▽

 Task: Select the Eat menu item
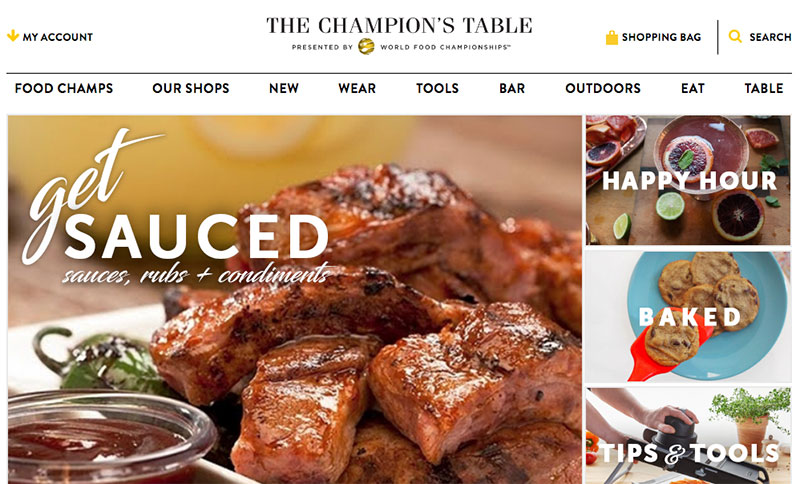tap(692, 88)
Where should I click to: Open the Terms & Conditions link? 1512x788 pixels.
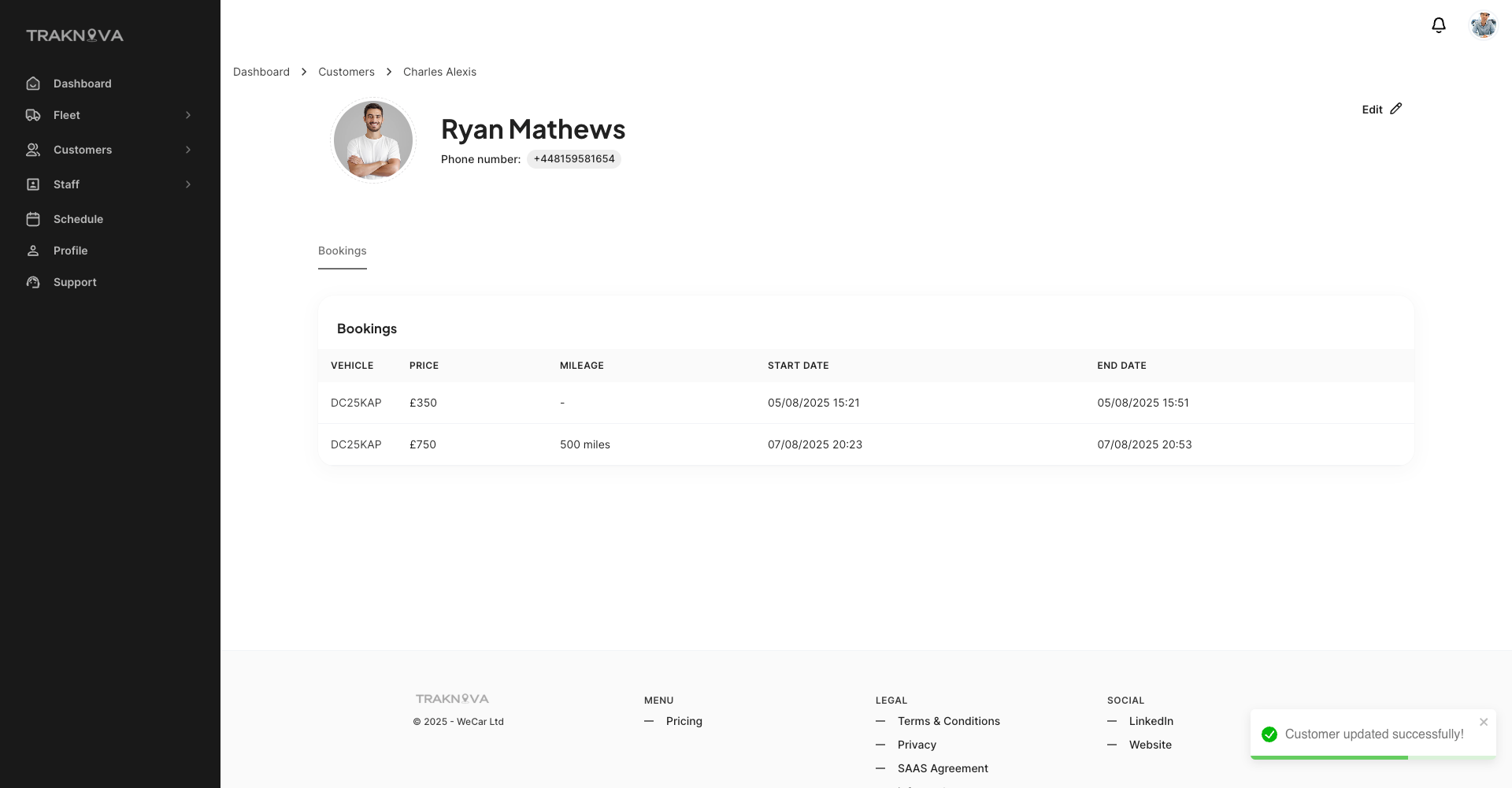(948, 721)
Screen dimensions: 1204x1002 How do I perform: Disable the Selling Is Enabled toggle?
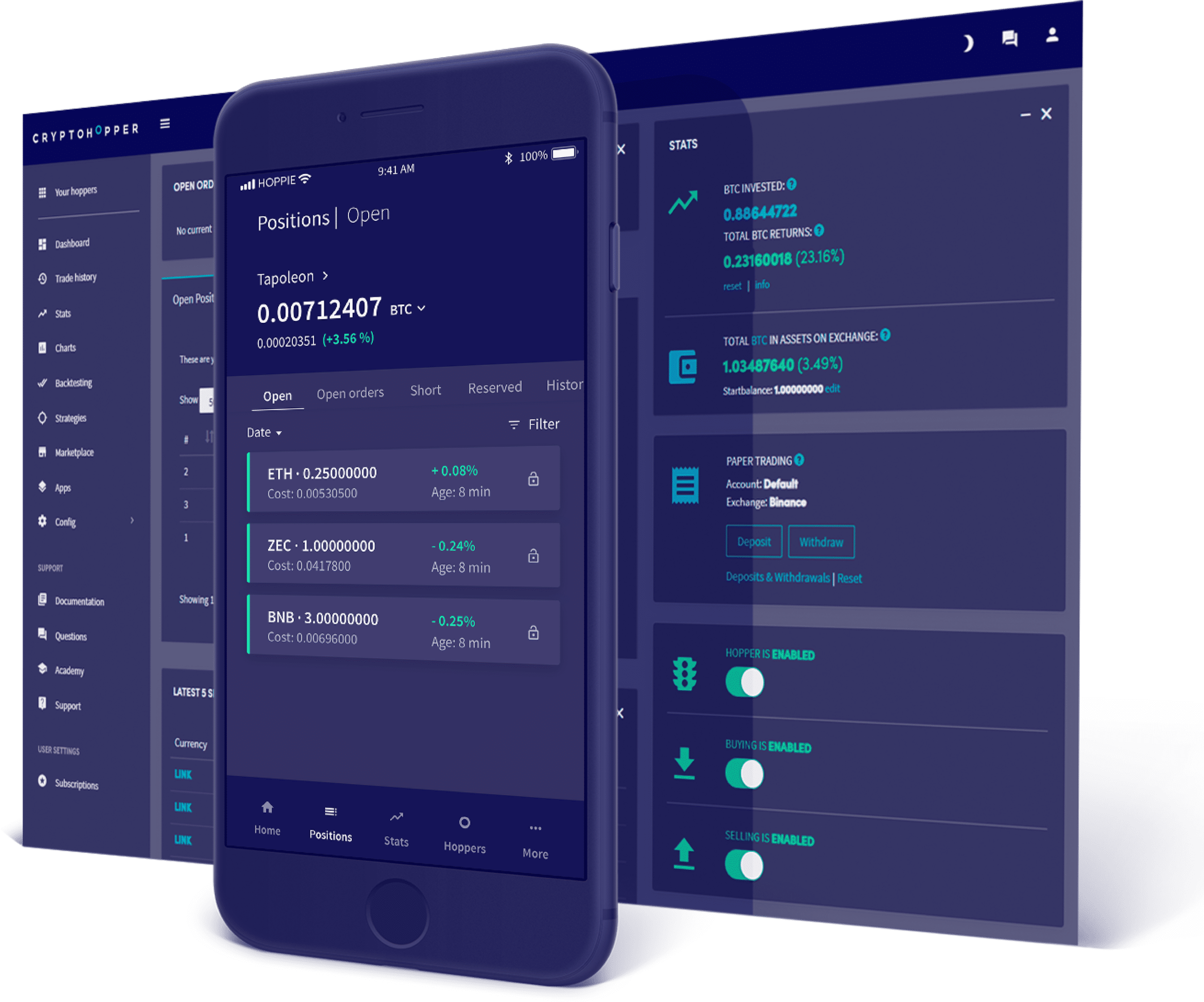click(746, 864)
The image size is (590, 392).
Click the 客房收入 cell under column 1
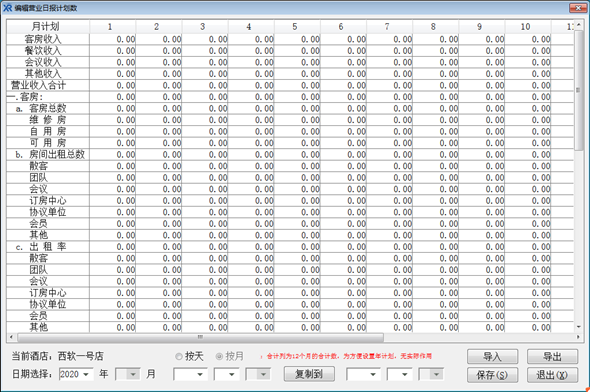[x=113, y=39]
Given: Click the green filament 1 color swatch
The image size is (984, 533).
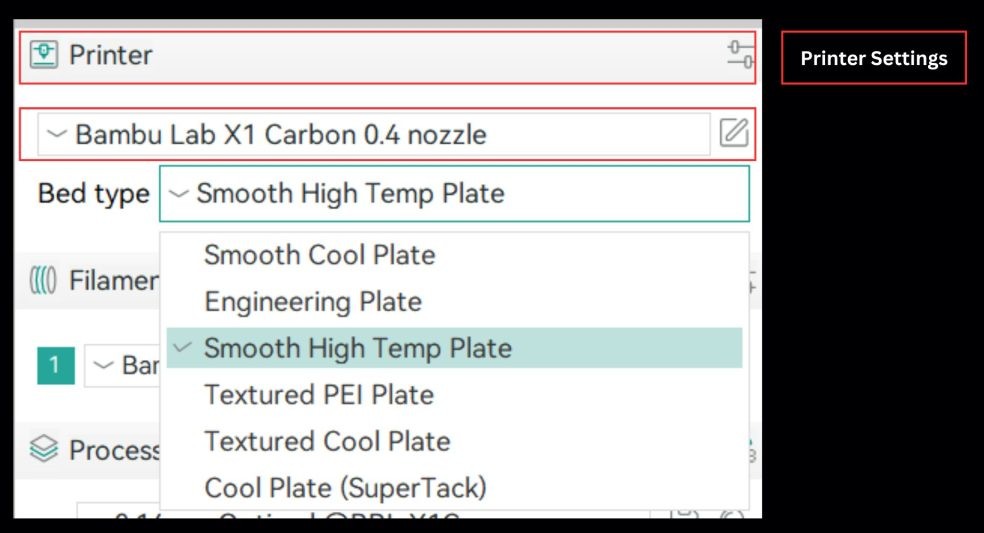Looking at the screenshot, I should [x=55, y=366].
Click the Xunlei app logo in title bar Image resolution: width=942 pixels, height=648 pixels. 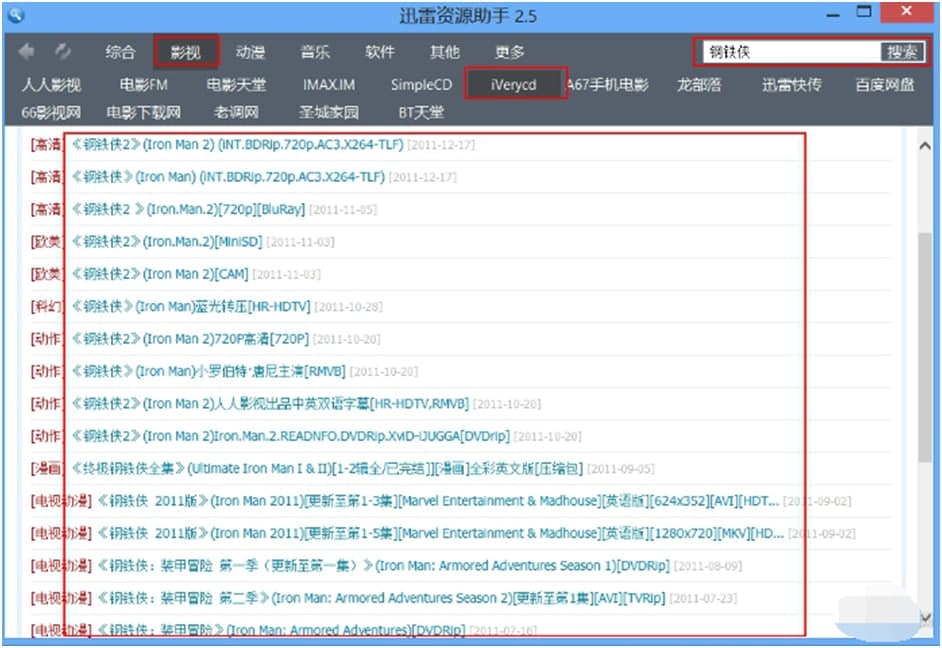click(x=16, y=15)
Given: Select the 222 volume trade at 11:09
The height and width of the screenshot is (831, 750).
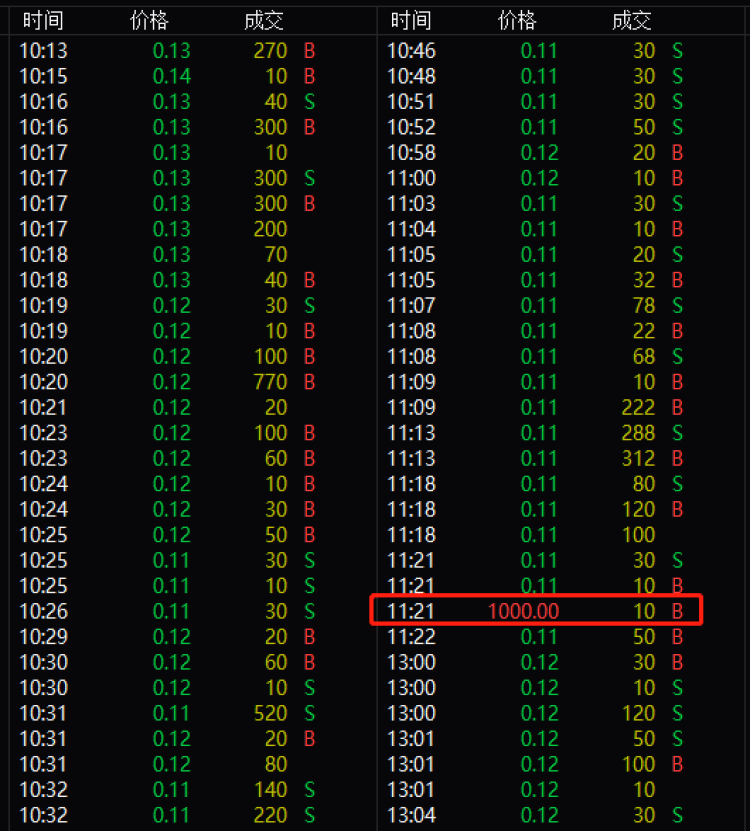Looking at the screenshot, I should click(638, 407).
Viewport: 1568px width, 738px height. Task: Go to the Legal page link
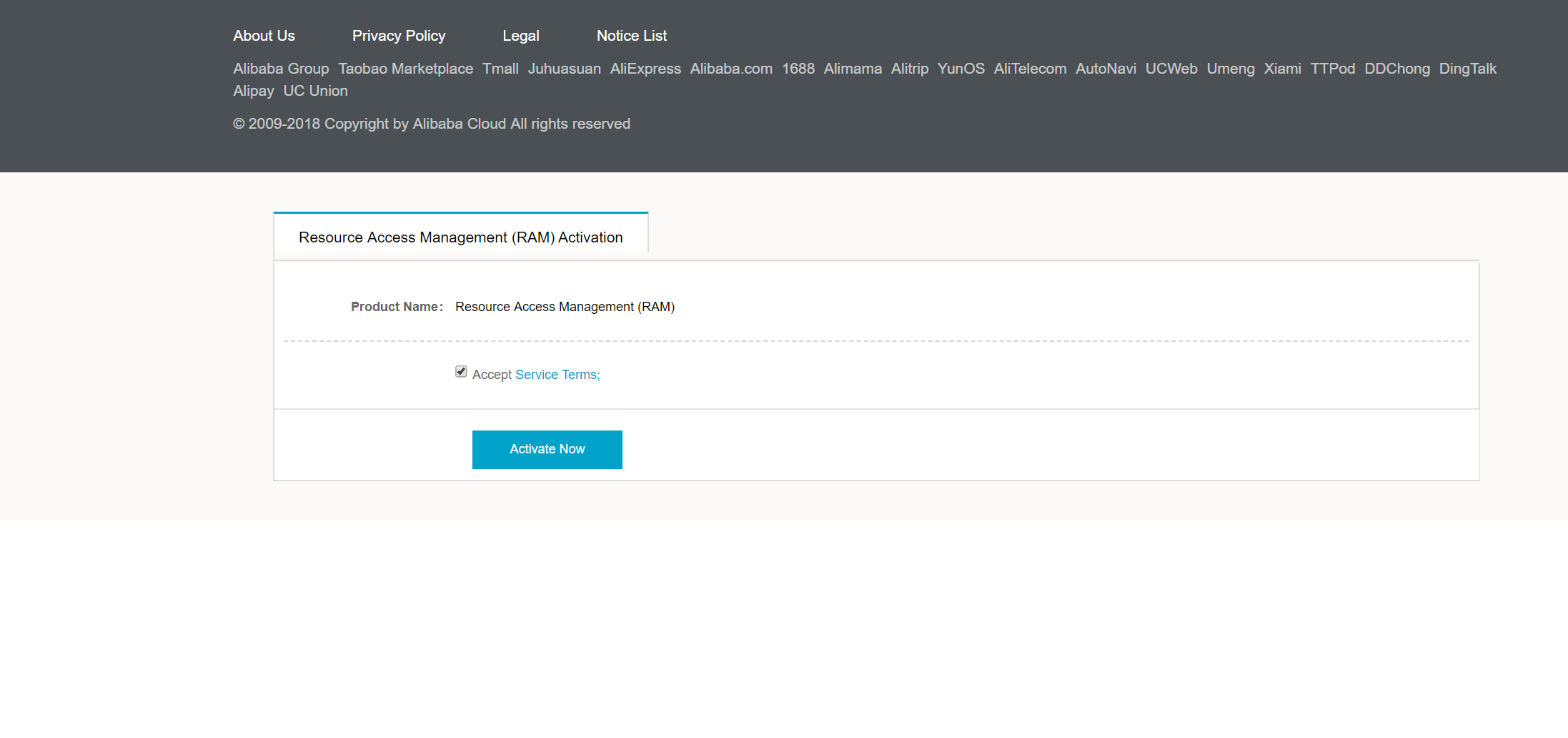point(521,36)
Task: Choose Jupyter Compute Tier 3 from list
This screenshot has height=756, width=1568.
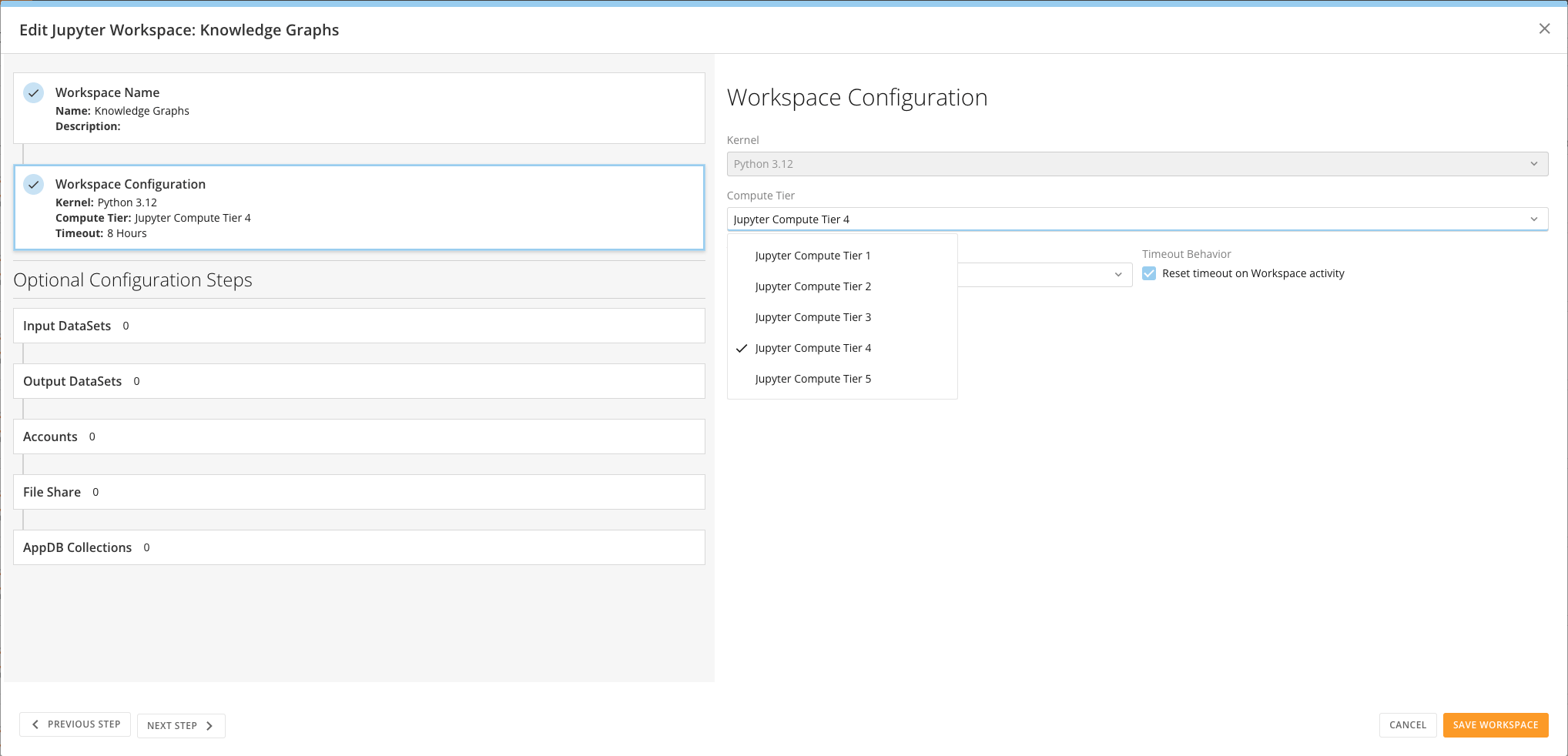Action: pyautogui.click(x=842, y=317)
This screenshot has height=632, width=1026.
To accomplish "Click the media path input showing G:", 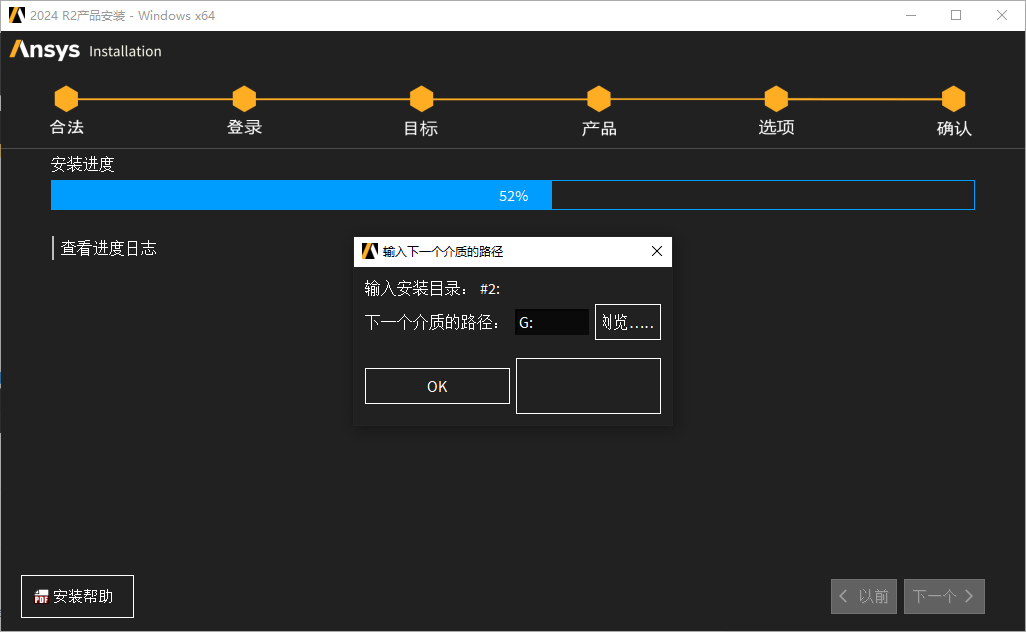I will point(552,321).
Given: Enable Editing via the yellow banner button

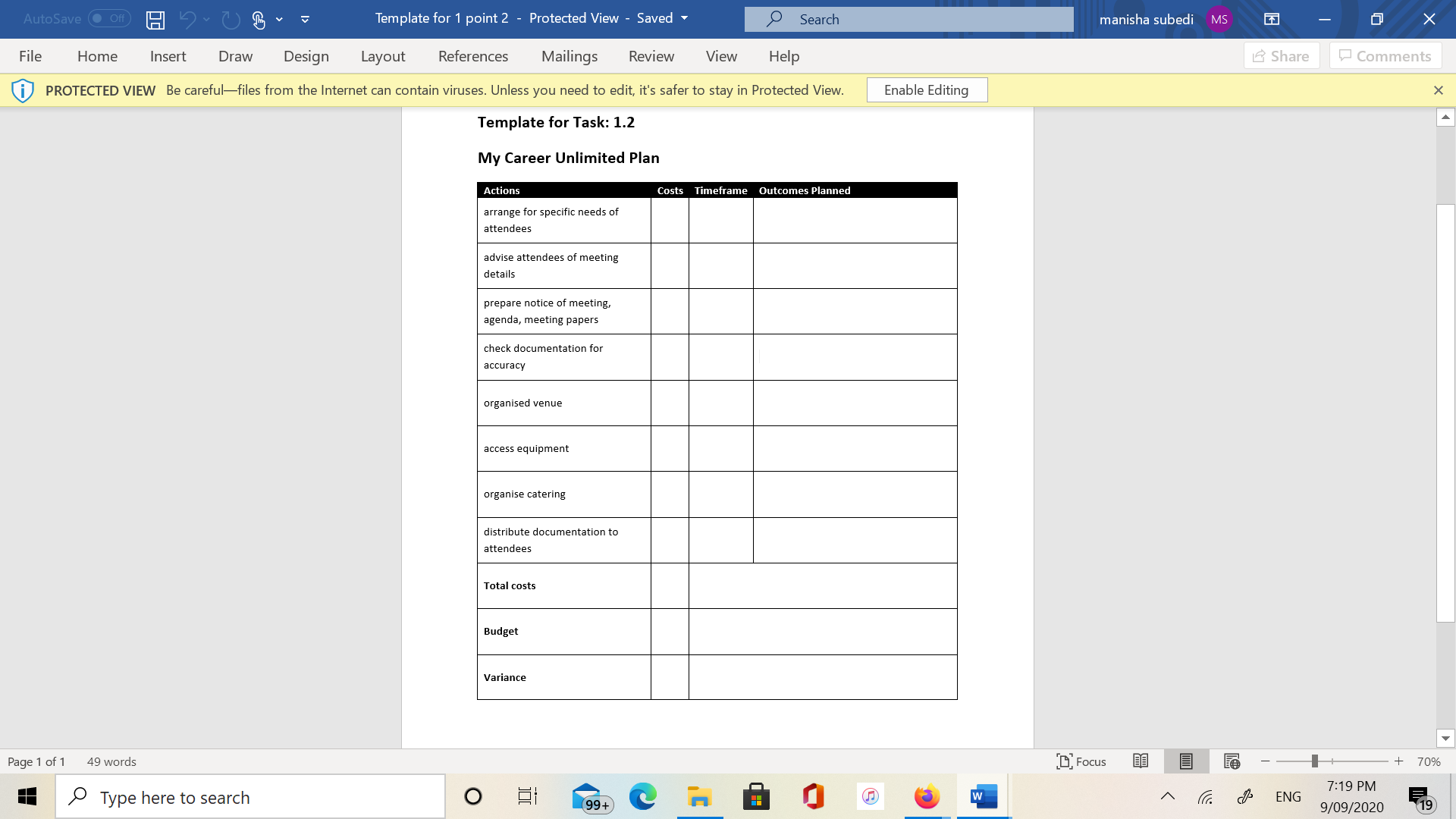Looking at the screenshot, I should 926,90.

△

## TASK REQUIREMENTS
Could you write out exactly the lines from the line containing "Given: Enable Editing" to the end of the material, and nothing else? No pictures belong in the copy.

## TASK SOLUTION
Given: Enable Editing via the yellow banner button

Looking at the screenshot, I should 926,90.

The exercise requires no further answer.